■ Extrait du texte:
= = = = = = =

L’histoire de l’Outaouais maintient précieusement plusieurs énigmes bien cachées dans nos centres d’archives en région. Par ma recherche au sujet de la famille Conroy d’Aylmer, j’ai découvert des pistes intéressantes sur la transformation du commerce, du transport, de l’agriculture et du droit civil en Outaouais au 19e siècle. Plusieurs questions de recherche n’ont toujours pas trouvé de réponse. Par exemple, la maison grise est toujours à vendre, et elle est maintenant de couleur beige. Je ne sais toujours pas qui est le bâtisseur de ce bâtiment historique dans le secteur Deschênes à Gatineau, et elle ne bénéficie pas d’une reconnaissance pour sa valeur patrimoniale. Aussi, je n’ai pu m’attarder au rôle politique de la famille Conroy et à leurs liens d’affaires avec les familles McGillivray, des marchands de fourrure de l’ancienne Compagnie du Nord-Ouest et de Charles Dewey Day, un juge et un politicien ayant transformé le droit civil et l’instruction publique au Québec.

Toutefois, mes recherches m’ont conduite vers différentes histoires inusitées de la région. En étudiant le lot sur lequel est construite la maison grise, les titres de propriété m’ont obligée à faire un retour sur l’histoire du Code civil du Bas-Canada, car une femme, Mary McConnell, en est propriétaire en 1857. Mary McConnell est une femme d’affaires et l’épouse de Robert Conroy.Elle acquiert la propriété riveraine aux pieds des rapides Deschênes de son père, William, dans un contexte litigieux. William McConnell et son frère, James, sont des marchands de fourrure et de bois, redoutés de la Compagnie de la Baie d’Hudson, et s’étant installés dans la région avec le groupe d’associés de Philemon Wright. La famille McConnell a aussi plusieurs grandes fermes dans le canton de Hull. Étant bien établies, la famille McConnell et ensuite, la famille Conroy voient aux activités de transbordement sur le lac Deschênes avant que la marchandise ne se rende en aval aux chutes des Chaudières.

À travers les traces laissées dans les divers documents de la famille Conroy au Centre de recherche des archives de l’Outaouais (CRAO), nous voyons à l’histoire du mode d’établissement dans la région et à l’essor de l’agriculture, du transport, du commerce, de l’industrialisation et de l’hydroélectricité sur la rivière des Outaouais. Ainsi, à travers les traces du patrimoine de la famille Conroy d’Aylmer, il nous est permis de voir à une autre histoire des bâtisseurs de l’Outaouais. Cette recherche se révèle aussi un bel observatoire de l’histoire des femmes au Québec, car, une fois veuve, Mary McConnell sait faire usage du droit civil pour réussir à fonder Deschènes Mills qui devient au 20e siècle le village de Deschênes.La famille Conroy d’Aylmer ouvre alors vers plusieurs pistes de découvertes par les traces de leur patrimoine qui conduisent à des histoires méconnues de la région de l’Outaouais.

= = = = = = =

■ Données fournies:
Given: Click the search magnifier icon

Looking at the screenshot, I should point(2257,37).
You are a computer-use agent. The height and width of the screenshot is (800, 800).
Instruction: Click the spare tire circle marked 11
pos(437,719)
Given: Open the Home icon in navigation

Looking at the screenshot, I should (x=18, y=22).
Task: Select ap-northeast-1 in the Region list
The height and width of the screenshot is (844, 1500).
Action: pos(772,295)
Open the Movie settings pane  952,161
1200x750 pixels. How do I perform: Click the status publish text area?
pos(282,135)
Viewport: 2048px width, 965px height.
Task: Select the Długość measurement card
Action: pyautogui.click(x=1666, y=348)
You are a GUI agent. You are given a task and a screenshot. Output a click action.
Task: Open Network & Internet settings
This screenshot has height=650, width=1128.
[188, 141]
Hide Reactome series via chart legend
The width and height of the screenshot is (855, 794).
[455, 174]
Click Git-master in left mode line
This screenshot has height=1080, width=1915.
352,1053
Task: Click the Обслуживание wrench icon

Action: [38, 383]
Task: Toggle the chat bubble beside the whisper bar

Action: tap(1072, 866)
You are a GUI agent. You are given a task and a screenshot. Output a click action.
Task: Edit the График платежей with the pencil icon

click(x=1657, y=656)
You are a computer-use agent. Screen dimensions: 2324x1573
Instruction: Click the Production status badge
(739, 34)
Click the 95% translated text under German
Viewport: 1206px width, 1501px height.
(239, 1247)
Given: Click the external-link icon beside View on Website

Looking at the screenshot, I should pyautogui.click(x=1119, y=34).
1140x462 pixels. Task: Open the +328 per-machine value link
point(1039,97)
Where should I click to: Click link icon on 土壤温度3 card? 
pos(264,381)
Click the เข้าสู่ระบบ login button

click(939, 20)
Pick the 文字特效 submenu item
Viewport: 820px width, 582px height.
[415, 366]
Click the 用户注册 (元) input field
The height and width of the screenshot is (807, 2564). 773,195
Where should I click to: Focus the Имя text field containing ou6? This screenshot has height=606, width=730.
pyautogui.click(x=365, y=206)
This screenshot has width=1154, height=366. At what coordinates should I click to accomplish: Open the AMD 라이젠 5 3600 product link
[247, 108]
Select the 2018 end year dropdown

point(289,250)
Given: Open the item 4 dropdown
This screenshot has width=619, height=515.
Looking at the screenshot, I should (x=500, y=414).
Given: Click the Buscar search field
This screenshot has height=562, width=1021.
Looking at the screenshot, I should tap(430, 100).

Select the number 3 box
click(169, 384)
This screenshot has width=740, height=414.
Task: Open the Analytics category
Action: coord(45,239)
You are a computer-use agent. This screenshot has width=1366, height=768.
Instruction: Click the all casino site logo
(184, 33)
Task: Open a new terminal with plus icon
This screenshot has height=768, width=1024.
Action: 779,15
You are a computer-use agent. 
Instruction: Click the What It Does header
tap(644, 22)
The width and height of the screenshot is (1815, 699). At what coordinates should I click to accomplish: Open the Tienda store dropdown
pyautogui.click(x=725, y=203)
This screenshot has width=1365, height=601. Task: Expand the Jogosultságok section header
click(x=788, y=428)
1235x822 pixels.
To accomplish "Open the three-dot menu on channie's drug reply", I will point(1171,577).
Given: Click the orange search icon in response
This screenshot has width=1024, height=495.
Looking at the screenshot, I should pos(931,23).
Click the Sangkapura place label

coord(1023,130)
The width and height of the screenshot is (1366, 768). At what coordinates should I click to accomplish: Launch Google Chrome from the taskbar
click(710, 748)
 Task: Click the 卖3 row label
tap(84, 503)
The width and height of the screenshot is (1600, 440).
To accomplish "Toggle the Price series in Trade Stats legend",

= = = = = = =

■ Objectif: Poursuivez le texte sur la famille Conroy d’Aylmer à partir de sa dernière phrase.

■ Réponse:
Ce blogue n’est qu’une continuité de mes recherches en histoire qui en somme, ont soulevé tellement de questions méritant l’attention d’un plus grand public et des historienNEs qu’elles seront reprises au fil de mes écrits. Il y a toujours de nombreuses pistes de découvertes à ces histoires. J’admire la force de caractère de la population de la région et le cours des événements qui ont façonné notre passé et qui ont toujours des répercussions sur notre présent. J’aimerais en arriver à faire valoir cette histoire auprès des jeunes en particulier pour qu’ils y trouvent un intérêt pour le passé. Il faut bien admettre que plus l’histoire se rapproche de soi, plus elle nous pousse à la questionner et à en être curieux …

Par ailleurs, j’ai le plaisir de vous annoncer que mon premier article écrit conjointement avec Sophie Tremblay est retenu par l’équipe de la revue, Hier encore, du Centre de recherche des archives de l’Outaouais (CRAO). L’article, Les bâtisseurs de l’Outaouais : Robert Conroy, paraîtra en février 2015. Je souhaite personnellement qu’il soit aussi le premier d’une série au sujet des bâtisseurs de l’Outaouais. Ce dernier porte sur Robert Conroy d’Aylmer et de son rôle dans le développement économique de la région au 19e siècle. C’est aussi avec plaisir que je vous lance une invitation pour une causerie au sujet de la famille Conroy d’Aylmer que je prépare pour l’Association du patrimoine d’Aylmer (APA). C’est alors un rendez-vous, le 16 novembre 2014 à 14 heures au musée d’Aylmer situé au 495, chemin d’Aylmer à l’angle du chemin du Golf. Vous pouvez réserver pour cette activité en appelant à l’APA au 819-684-6809.

Merci de me suivre,

Lynne Rodier

lynnerodier@gmail.com

L’influence de Robert Conroy en Outaouais

L’influence de Robert Conroy en Outaouais

L’arrivée de Robert Conroy en Outaouais

Dès son arrivée à Aylmer durant les années 1830, Robert Conroy se tisse des liens avec les hommes d’affaires et les propriétaires terriens de l’ouest du canton de Hull. En 1837, Robert Conroy qui est né en 1811 à Magherafell, Comté de Derry, Irlande[1] épouse Mary McConnell. Cette noce associe Robert Conroy à une famille pionnière bien établie dans le canton de Hull. Il n’y a que des hypothèses pour expliquer la venue de Robert Conroy, cependant Gourley affirme que son lieu d’origine est son « calf ground[2] » où l’économie repose surtout sur l’agriculture et les grandes propriétés terriennes réservées principalement à l’élite protestante.

Au cours des années 1830, il s’établit dans la petite communauté riveraine à l’ouest du lac Deschênes sur le lot 21 du rang 2 de Charles Symmes, le neveu de Philémon Wright. Dès son arrivée à Aylmer, Robert Conroy se tisse des liens avec les hommes d’affaires et les propriétaires à l’ouest du 2e rang du canton de Hull. « En louant un hôtel de Charles Symmes [fondateur d’Aylmer] et en épousant une McConnell, Robert Conroy fut dès le début en contact étroit avec l’élite locale naissante[3] ».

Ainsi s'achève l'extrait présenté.